If you have questions, it may be helpful to search for documentation on MS Learn:

• Search for “secure websocket”

SSL Errors

If you want to ignore SSL warnings (errors), set the following in your Route config:

{
  "DownstreamScheme": "wss",
  "DangerousAcceptAnyServerCertificateValidator": true,
  // ...
}

But we don’t recommend doing this! Read the official notes regarding SSL Errors in the Configuration doc, where you will also find best practices for your environments.

Note, the wss scheme fake validator was added by PR 1377, as a part of issues 1375, 1237 and etc. This life hacking feature for self-signed SSL certificates is available in version 20.0. It will be removed and/or reworked in future releases. See the SSL Errors section for details.

Supported

1. Load Balancer

2. Routing

3. Service Discovery

This means that you can set up your downstream services running WebSockets and either have multiple DownstreamHostAndPorts in your Route config, or hook your Route into a service discovery provider and then load balance requests… Which we think is pretty cool.

Not Supported

Unfortunately a lot of Ocelot features are non WebSocket specific, such as header and http client stuff. We have listed what will not work below:

1. Tracing

2. Request ID

3. Request Aggregation

4. Rate Limiting

5. Quality of Service

6. Middleware Injection

7. Headers Transformation

8. Delegating Handlers

9. Claims Transformation

10. Caching

11. Authentication [1]

12. Authorization

We are not 100% sure what will happen with this feature when it gets into the wild, so please make sure you test thoroughly!

Future

Websockets and SignalR are being developed intensively by the .NET community, so you need to watch for trends, releases in official docs regularly:

• WebSockets docs

• SignalR docs

As a team, we cannot advise you on development, but feel free to ask questions, get coding recipes in the Discussions space of the repository.

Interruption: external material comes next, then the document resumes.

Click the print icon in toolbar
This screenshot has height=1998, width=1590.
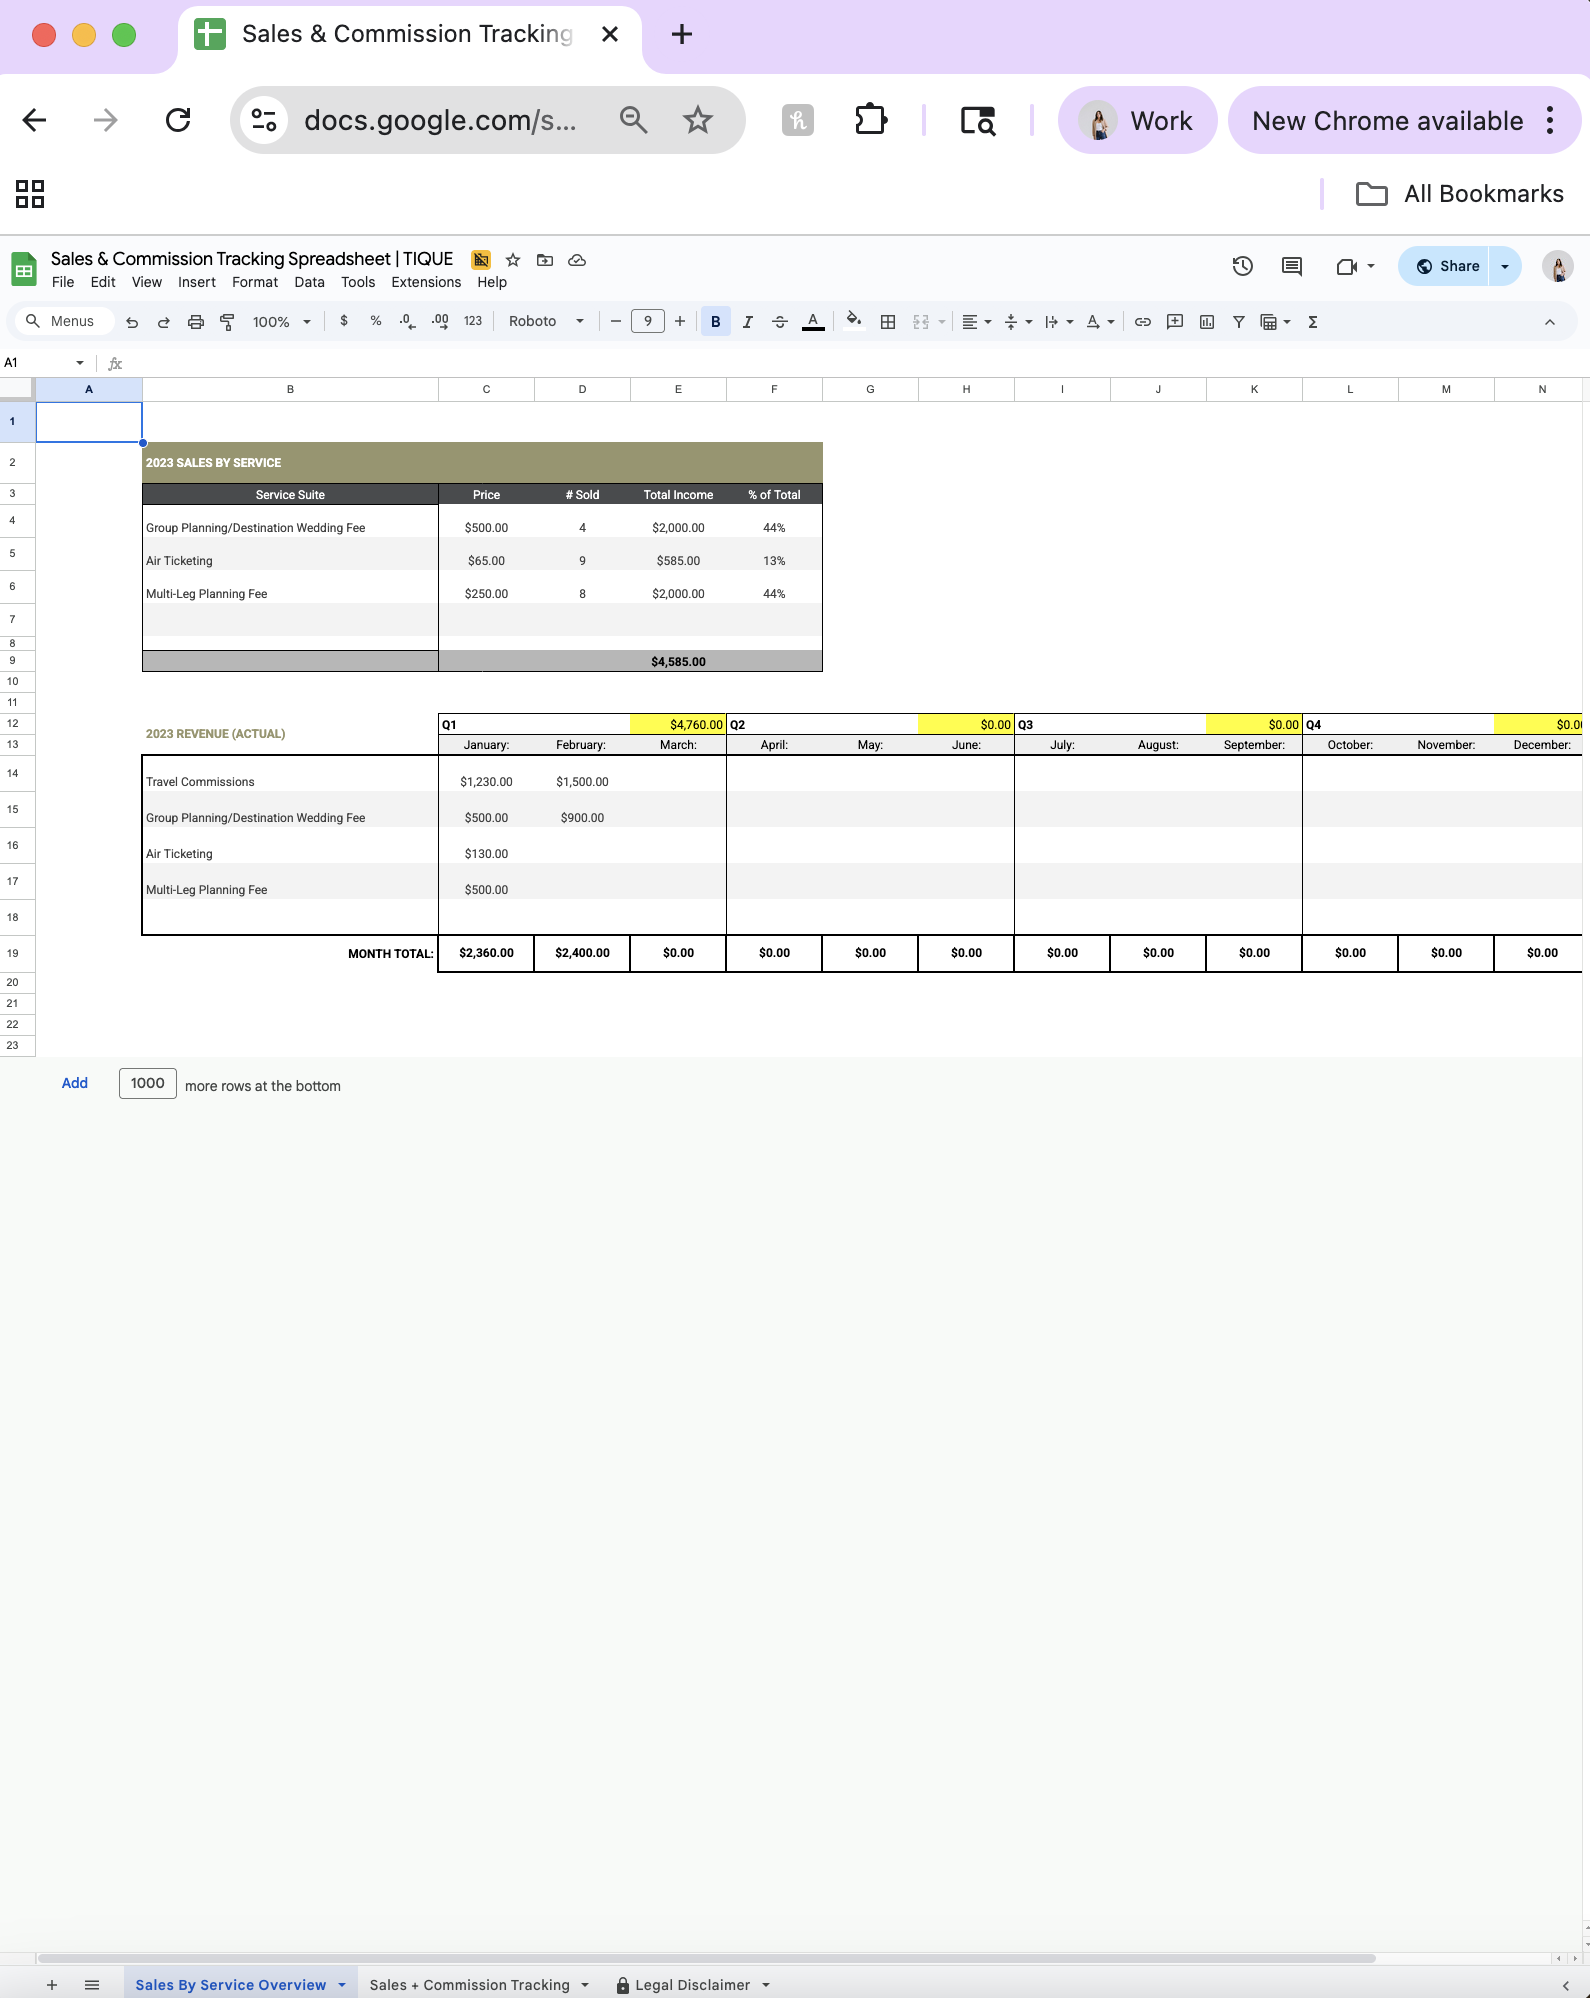[196, 322]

Also, we welcome any bug reports, enhancements or proposals regarding this feature.

The Ocelot team considers the current impementation of WebSockets feature obsolete, based on the WebSocketsProxyMiddleware class. Websockets are the part of ASP.NET Core framework having native WebSocketMiddleware class. We have a strong intention to migrate or at least redesign the feature, see issue 1707.

---

[1]

If anyone requests it, we might be able to do something with basic authentication.